= Work instructions =
Which lines in the rows below contain the word "tool"? Pick out each one and copy it in full.

##############################

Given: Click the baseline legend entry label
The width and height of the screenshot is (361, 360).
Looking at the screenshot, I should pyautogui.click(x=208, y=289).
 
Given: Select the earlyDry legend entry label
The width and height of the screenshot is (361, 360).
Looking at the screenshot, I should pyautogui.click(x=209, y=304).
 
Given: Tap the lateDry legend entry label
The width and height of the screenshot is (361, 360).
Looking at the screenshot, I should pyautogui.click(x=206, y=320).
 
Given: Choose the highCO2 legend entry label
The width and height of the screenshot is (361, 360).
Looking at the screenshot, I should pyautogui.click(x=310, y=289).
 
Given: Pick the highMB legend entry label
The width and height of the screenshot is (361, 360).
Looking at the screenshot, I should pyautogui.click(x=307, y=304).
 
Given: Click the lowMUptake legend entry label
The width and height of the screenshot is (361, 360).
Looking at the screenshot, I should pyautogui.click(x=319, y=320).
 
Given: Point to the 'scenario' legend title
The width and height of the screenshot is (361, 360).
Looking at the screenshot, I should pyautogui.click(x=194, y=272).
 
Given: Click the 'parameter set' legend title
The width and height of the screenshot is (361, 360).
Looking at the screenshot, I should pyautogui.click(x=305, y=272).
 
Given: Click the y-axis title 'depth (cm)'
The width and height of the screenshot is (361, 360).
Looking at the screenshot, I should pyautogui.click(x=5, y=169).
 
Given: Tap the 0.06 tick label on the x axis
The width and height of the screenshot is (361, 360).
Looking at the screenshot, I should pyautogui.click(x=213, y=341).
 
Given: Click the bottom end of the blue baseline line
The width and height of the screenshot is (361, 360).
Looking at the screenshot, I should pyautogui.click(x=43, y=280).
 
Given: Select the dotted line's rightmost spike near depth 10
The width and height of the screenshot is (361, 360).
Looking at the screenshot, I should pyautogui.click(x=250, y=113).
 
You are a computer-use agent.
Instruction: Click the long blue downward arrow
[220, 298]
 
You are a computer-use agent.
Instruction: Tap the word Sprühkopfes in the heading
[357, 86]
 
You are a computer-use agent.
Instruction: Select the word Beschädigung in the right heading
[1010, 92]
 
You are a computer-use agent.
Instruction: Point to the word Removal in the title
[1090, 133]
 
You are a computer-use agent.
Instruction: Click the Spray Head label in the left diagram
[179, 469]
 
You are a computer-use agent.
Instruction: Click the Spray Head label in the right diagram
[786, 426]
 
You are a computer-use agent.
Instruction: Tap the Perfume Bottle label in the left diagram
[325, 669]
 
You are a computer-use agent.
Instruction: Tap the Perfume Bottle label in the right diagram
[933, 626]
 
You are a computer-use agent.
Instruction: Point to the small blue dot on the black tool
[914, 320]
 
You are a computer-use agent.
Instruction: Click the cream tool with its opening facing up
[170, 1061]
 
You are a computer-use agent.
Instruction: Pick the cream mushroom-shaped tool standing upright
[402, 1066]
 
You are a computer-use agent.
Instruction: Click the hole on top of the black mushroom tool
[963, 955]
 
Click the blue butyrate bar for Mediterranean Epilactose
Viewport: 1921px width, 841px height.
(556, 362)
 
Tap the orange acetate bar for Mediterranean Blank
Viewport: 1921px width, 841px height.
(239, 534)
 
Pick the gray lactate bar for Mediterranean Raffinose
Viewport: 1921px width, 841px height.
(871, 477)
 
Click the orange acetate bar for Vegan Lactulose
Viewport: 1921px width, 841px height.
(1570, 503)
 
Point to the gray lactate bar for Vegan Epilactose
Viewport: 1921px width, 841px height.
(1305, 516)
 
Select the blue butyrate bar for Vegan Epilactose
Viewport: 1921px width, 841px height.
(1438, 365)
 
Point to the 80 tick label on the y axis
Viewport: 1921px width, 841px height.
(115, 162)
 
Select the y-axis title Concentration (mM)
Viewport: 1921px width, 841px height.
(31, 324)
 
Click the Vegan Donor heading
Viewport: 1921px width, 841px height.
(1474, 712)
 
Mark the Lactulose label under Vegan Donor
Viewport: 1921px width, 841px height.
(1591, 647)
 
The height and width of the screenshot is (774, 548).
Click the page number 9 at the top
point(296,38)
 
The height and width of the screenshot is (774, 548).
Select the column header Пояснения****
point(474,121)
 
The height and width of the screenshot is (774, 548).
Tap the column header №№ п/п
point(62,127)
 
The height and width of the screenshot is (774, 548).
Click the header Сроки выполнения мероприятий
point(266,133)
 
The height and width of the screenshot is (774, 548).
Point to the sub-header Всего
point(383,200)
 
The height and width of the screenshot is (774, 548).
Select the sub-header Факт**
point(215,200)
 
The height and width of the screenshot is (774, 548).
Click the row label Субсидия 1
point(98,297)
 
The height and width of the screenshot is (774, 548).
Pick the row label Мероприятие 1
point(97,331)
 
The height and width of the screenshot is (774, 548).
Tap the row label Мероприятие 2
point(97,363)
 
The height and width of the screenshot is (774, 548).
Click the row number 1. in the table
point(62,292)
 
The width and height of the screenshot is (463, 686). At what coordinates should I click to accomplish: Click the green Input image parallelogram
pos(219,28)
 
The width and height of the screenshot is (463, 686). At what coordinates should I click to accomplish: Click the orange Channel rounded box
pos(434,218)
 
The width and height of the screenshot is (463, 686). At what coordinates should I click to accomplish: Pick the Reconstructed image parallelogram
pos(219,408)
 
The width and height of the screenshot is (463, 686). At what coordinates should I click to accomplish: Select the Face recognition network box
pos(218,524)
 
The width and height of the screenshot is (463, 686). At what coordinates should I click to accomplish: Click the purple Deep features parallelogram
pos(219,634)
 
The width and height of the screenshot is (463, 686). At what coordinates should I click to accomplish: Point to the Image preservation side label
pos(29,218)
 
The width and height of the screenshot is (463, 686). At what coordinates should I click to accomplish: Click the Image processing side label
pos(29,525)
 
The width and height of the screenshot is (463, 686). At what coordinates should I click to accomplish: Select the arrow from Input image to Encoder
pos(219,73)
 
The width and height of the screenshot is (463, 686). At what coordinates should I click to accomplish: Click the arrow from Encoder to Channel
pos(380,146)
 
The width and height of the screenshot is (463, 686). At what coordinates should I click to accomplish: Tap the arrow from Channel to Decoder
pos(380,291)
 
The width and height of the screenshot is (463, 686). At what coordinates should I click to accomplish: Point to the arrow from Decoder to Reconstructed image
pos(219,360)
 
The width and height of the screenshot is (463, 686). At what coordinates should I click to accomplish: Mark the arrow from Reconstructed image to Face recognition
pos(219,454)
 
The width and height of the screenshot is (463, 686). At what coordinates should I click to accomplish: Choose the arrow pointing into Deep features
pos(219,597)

##############################

= Output for this exercise =
Instruction: Point to the small blue dot on the black tool
Instruction: Click the cream tool with its opening facing up
Instruction: Pick the cream mushroom-shaped tool standing upright
Instruction: Click the hole on top of the black mushroom tool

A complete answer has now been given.